* Listed records *
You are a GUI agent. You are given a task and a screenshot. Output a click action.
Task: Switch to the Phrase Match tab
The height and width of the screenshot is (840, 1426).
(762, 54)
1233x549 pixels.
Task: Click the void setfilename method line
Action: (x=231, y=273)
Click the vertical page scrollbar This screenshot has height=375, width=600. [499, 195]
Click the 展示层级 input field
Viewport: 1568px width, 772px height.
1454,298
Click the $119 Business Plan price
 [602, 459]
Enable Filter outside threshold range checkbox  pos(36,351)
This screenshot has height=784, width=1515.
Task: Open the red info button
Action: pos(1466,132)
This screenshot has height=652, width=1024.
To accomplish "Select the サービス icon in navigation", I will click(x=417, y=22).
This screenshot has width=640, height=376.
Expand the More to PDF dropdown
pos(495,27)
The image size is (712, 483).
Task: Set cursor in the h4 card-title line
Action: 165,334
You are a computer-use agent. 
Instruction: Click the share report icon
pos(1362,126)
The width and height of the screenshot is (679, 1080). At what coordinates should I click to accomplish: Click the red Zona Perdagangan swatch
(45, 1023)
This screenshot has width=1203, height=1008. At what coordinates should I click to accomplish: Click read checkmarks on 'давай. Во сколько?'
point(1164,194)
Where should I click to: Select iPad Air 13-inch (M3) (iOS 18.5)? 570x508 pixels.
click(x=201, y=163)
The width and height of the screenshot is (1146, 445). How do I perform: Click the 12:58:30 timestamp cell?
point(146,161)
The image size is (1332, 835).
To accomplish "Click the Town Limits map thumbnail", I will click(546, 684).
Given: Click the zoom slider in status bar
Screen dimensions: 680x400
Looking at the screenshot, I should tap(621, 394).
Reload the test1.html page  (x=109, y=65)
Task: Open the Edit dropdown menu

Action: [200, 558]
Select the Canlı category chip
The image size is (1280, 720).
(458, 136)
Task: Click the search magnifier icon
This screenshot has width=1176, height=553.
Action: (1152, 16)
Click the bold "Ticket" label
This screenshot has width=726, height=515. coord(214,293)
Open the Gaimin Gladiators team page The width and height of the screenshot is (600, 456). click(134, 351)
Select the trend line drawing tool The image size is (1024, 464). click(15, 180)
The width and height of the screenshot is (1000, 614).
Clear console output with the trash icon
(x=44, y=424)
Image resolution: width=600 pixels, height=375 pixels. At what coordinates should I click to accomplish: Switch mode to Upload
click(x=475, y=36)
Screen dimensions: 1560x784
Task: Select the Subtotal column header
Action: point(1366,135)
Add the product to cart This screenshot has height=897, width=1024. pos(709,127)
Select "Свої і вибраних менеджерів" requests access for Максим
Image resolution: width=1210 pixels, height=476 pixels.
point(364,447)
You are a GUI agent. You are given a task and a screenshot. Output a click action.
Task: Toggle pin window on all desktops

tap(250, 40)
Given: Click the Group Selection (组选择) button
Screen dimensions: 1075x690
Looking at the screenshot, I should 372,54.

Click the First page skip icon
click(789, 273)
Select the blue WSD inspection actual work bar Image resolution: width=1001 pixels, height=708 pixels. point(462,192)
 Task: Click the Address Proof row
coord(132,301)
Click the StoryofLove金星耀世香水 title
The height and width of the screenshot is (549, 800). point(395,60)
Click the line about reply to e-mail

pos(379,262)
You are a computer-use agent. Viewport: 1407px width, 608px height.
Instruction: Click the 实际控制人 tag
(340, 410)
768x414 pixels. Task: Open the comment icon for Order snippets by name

* Exercise objective *
All of the data above is to be given again, word for word.

* Output of the task *
You are a GUI agent. You are given a task and a screenshot. Output a click action.
Task: Switch to the Phrase Match tab
The height and width of the screenshot is (840, 1426).
(762, 54)
1233x549 pixels.
Task: Click the void setfilename method line
Action: (x=231, y=273)
Click the vertical page scrollbar This screenshot has height=375, width=600. [499, 195]
Click the 展示层级 input field
Viewport: 1568px width, 772px height.
1454,298
Click the $119 Business Plan price
 [602, 459]
Enable Filter outside threshold range checkbox  pos(36,351)
This screenshot has height=784, width=1515.
Task: Open the red info button
Action: pos(1466,132)
This screenshot has height=652, width=1024.
To accomplish "Select the サービス icon in navigation", I will click(x=417, y=22).
This screenshot has width=640, height=376.
Expand the More to PDF dropdown
pos(495,27)
The image size is (712, 483).
Task: Set cursor in the h4 card-title line
Action: 165,334
You are a computer-use agent. 
Instruction: Click the share report icon
pos(1362,126)
The width and height of the screenshot is (679, 1080). At what coordinates should I click to accomplish: Click the red Zona Perdagangan swatch
(45, 1023)
This screenshot has width=1203, height=1008. At what coordinates should I click to accomplish: Click read checkmarks on 'давай. Во сколько?'
point(1164,194)
Where should I click to: Select iPad Air 13-inch (M3) (iOS 18.5)? 570x508 pixels.
click(x=201, y=163)
The width and height of the screenshot is (1146, 445). How do I perform: Click the 12:58:30 timestamp cell?
point(146,161)
The image size is (1332, 835).
To accomplish "Click the Town Limits map thumbnail", I will click(546, 684).
Given: Click the zoom slider in status bar
Screen dimensions: 680x400
Looking at the screenshot, I should tap(621, 394).
Reload the test1.html page  (x=109, y=65)
Task: Open the Edit dropdown menu

Action: [200, 558]
Select the Canlı category chip
The image size is (1280, 720).
(458, 136)
Task: Click the search magnifier icon
This screenshot has width=1176, height=553.
Action: (1152, 16)
Click the bold "Ticket" label
This screenshot has width=726, height=515. coord(214,293)
Open the Gaimin Gladiators team page The width and height of the screenshot is (600, 456). click(134, 351)
Select the trend line drawing tool The image size is (1024, 464). click(15, 180)
The width and height of the screenshot is (1000, 614).
Clear console output with the trash icon
(x=44, y=424)
Image resolution: width=600 pixels, height=375 pixels. At what coordinates should I click to accomplish: Switch mode to Upload
click(x=475, y=36)
Screen dimensions: 1560x784
Task: Select the Subtotal column header
Action: point(1366,135)
Add the product to cart This screenshot has height=897, width=1024. pos(709,127)
Select "Свої і вибраних менеджерів" requests access for Максим
Image resolution: width=1210 pixels, height=476 pixels.
point(364,447)
You are a GUI agent. You are given a task and a screenshot. Output a click action.
Task: Toggle pin window on all desktops

tap(250, 40)
Given: Click the Group Selection (组选择) button
Screen dimensions: 1075x690
Looking at the screenshot, I should 372,54.

Click the First page skip icon
click(789, 273)
Select the blue WSD inspection actual work bar Image resolution: width=1001 pixels, height=708 pixels. point(462,192)
 Task: Click the Address Proof row
coord(132,301)
Click the StoryofLove金星耀世香水 title
The height and width of the screenshot is (549, 800). point(395,60)
Click the line about reply to e-mail

pos(379,262)
You are a computer-use agent. Viewport: 1407px width, 608px height.
Instruction: Click the 实际控制人 tag
(340, 410)
768x414 pixels. Task: Open the comment icon for Order snippets by name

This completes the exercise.